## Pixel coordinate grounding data
····················

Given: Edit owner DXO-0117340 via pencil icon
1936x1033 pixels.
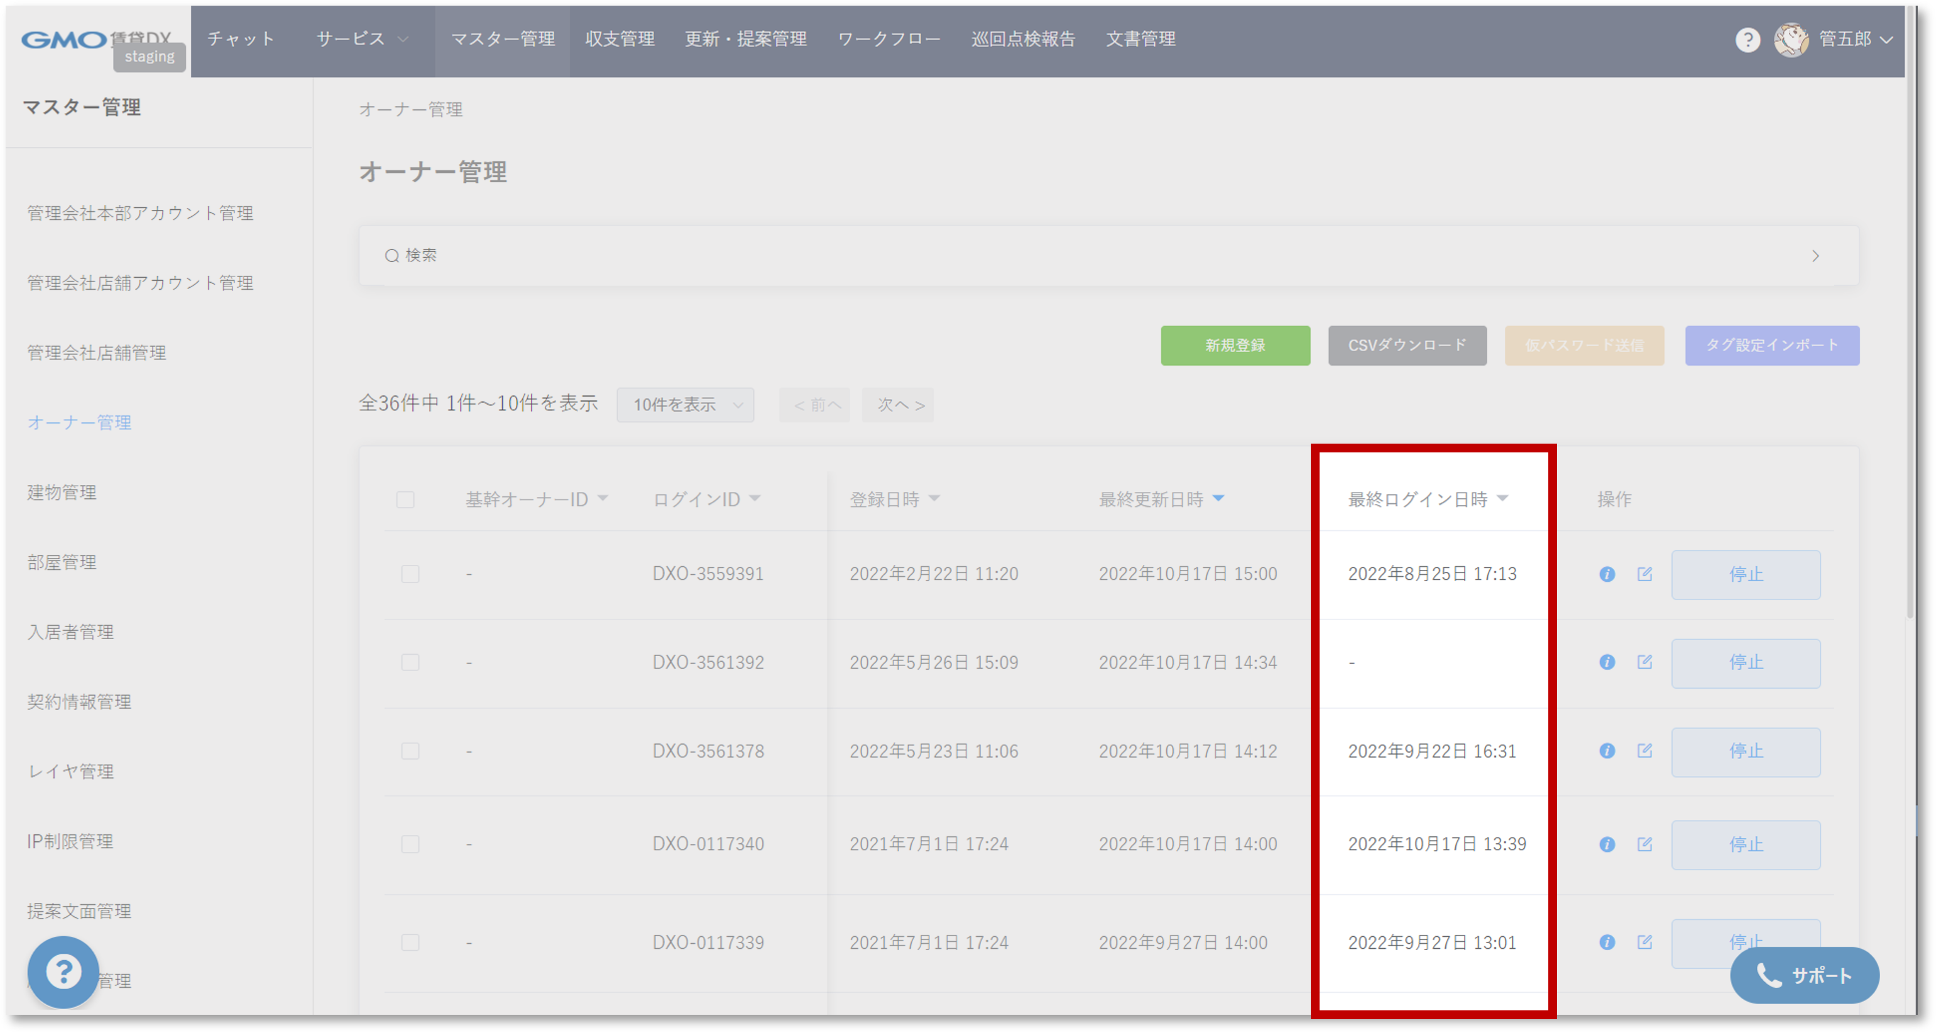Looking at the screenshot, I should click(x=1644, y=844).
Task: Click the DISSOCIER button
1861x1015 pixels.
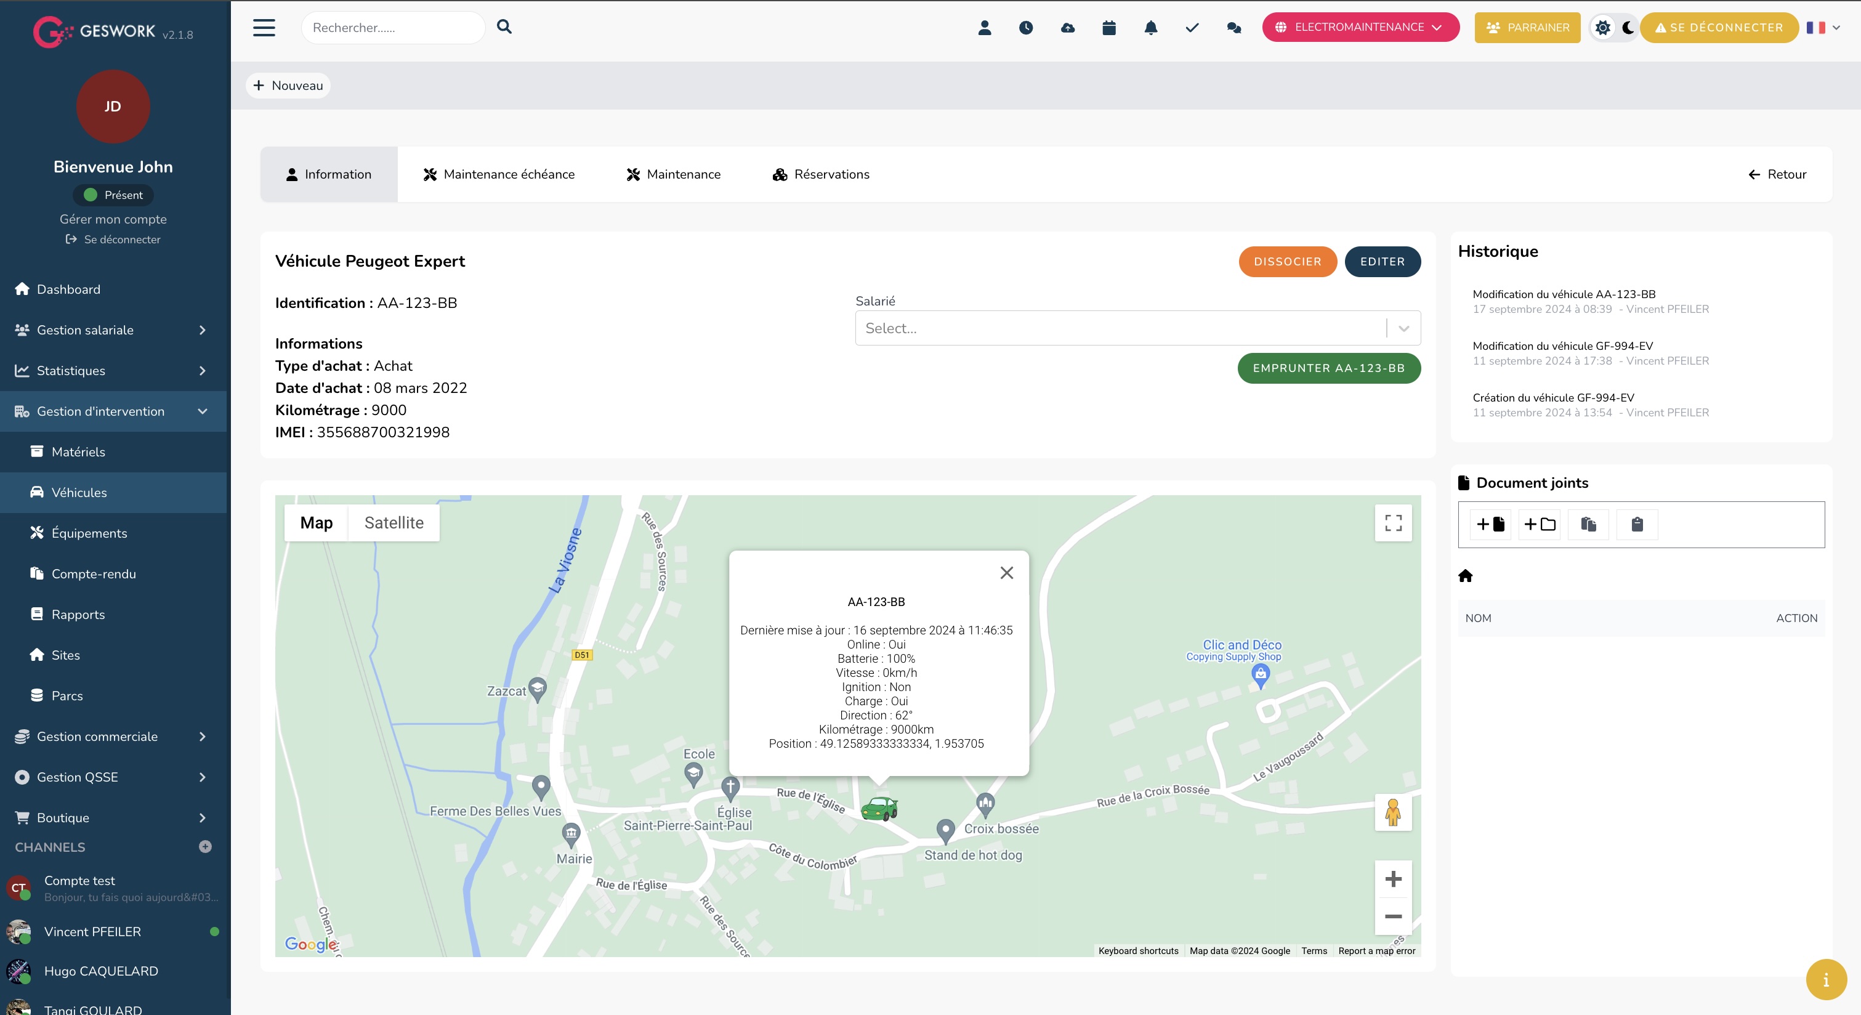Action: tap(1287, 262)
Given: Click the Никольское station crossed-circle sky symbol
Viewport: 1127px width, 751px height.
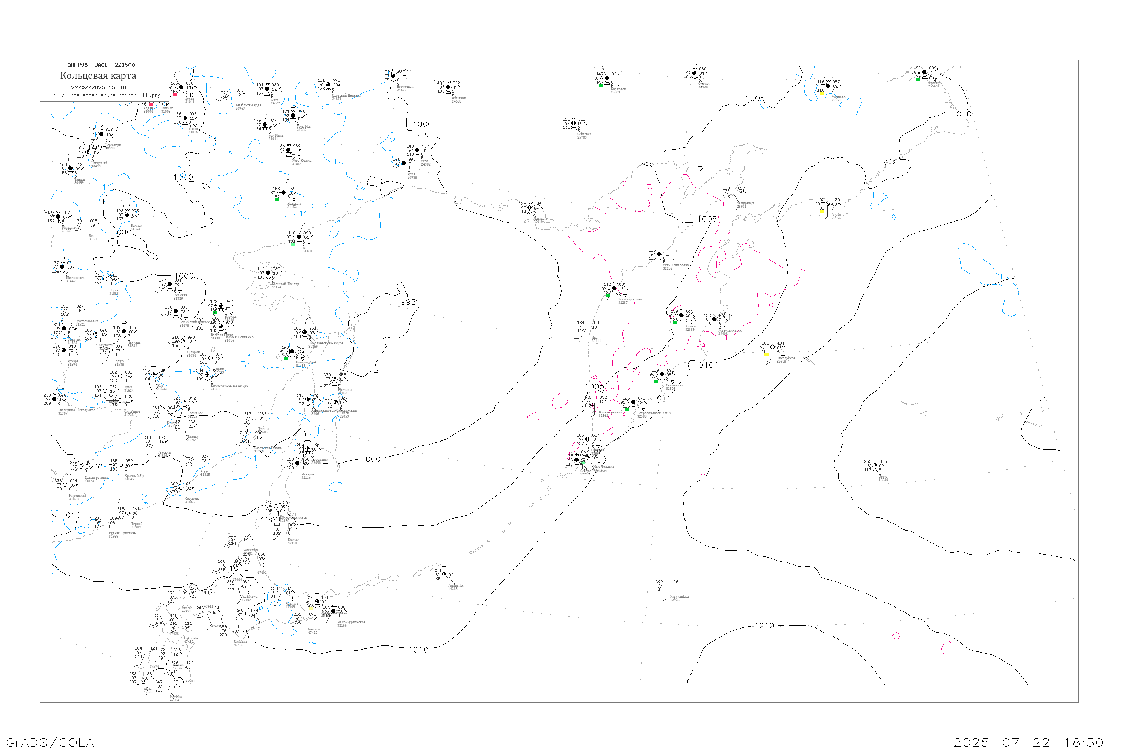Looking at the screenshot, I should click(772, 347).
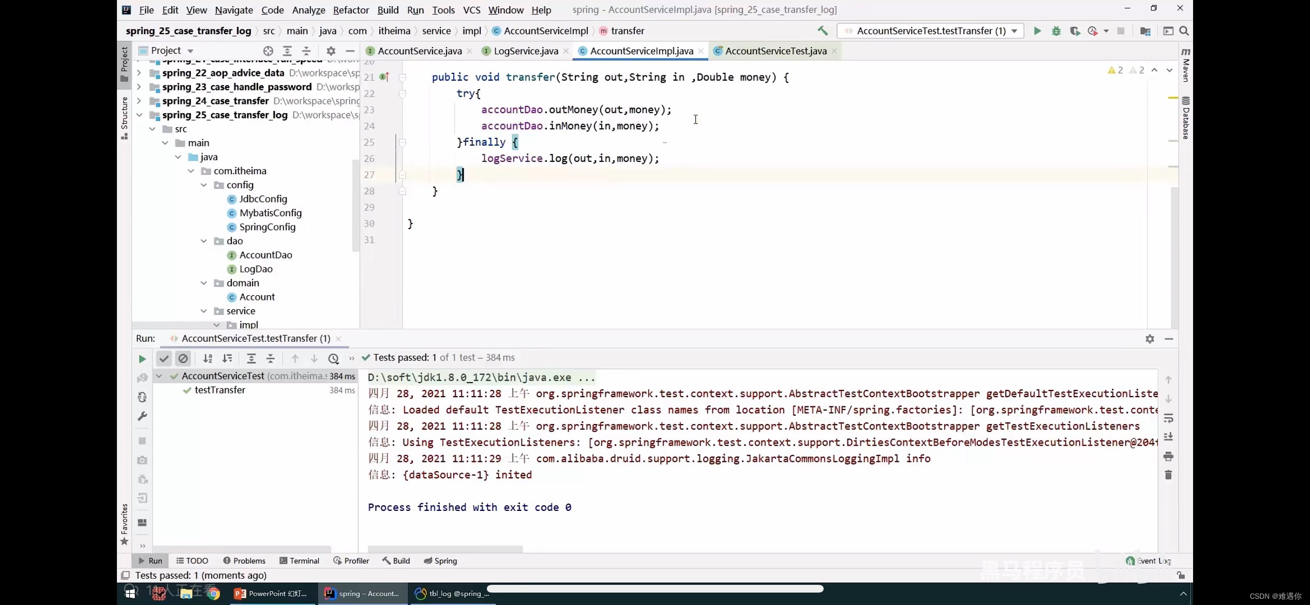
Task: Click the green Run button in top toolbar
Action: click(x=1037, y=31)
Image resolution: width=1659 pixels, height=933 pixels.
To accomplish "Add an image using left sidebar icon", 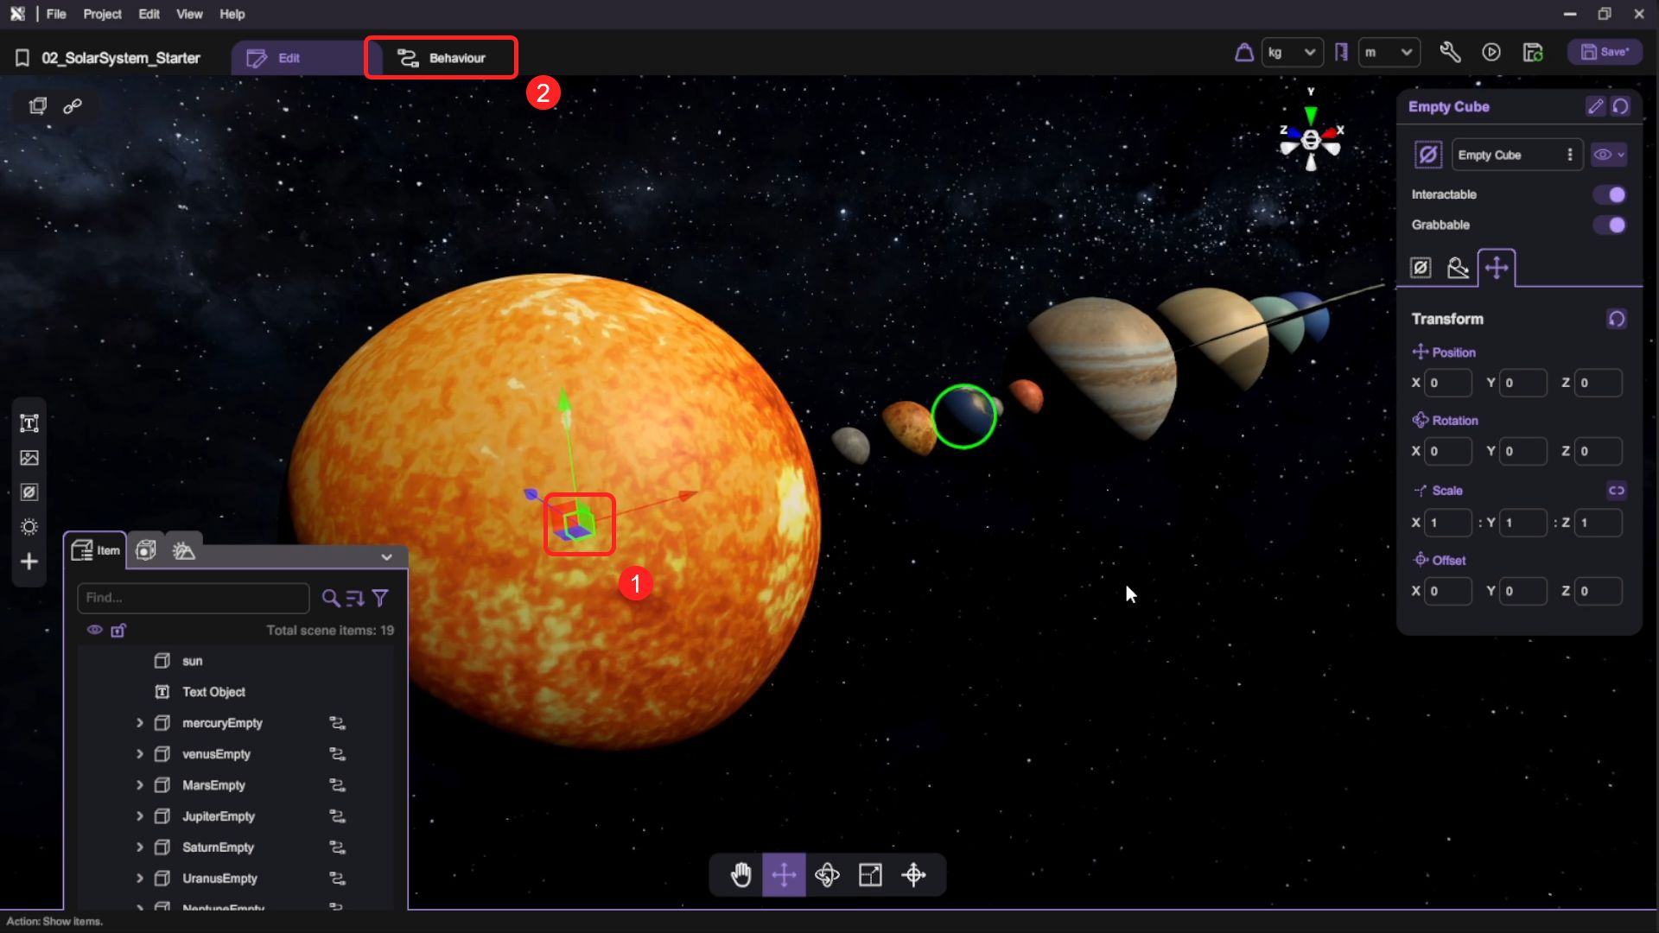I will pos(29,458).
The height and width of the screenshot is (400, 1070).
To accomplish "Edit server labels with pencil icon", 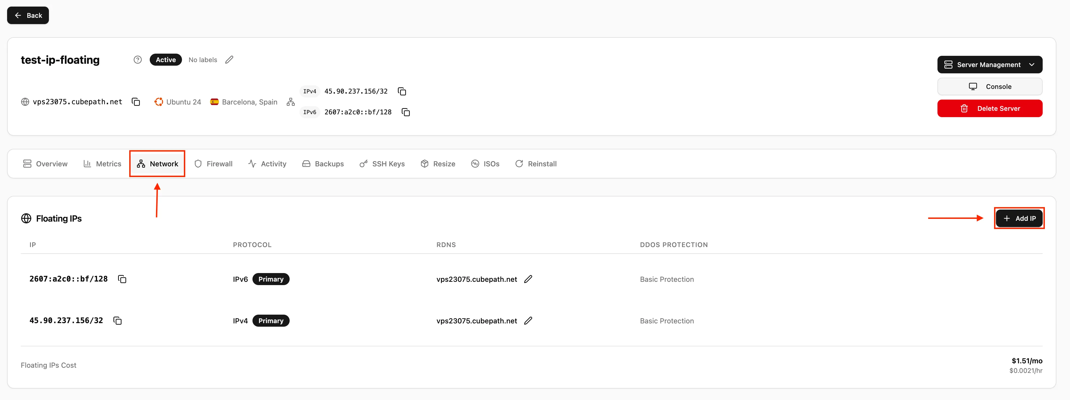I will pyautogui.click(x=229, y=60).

····················

## Work request
Write back word for word every line in the entries above from the one with "Viewport: 1127px width, 751px height." to the one with "Image resolution: width=1659", ends included, and none of the pictures.

## Task response
Viewport: 1127px width, 751px height.
Looking at the screenshot, I should click(772, 347).
Task: Click the green Run button in top toolbar
Action: click(x=1037, y=31)
Image resolution: width=1659 pixels, height=933 pixels.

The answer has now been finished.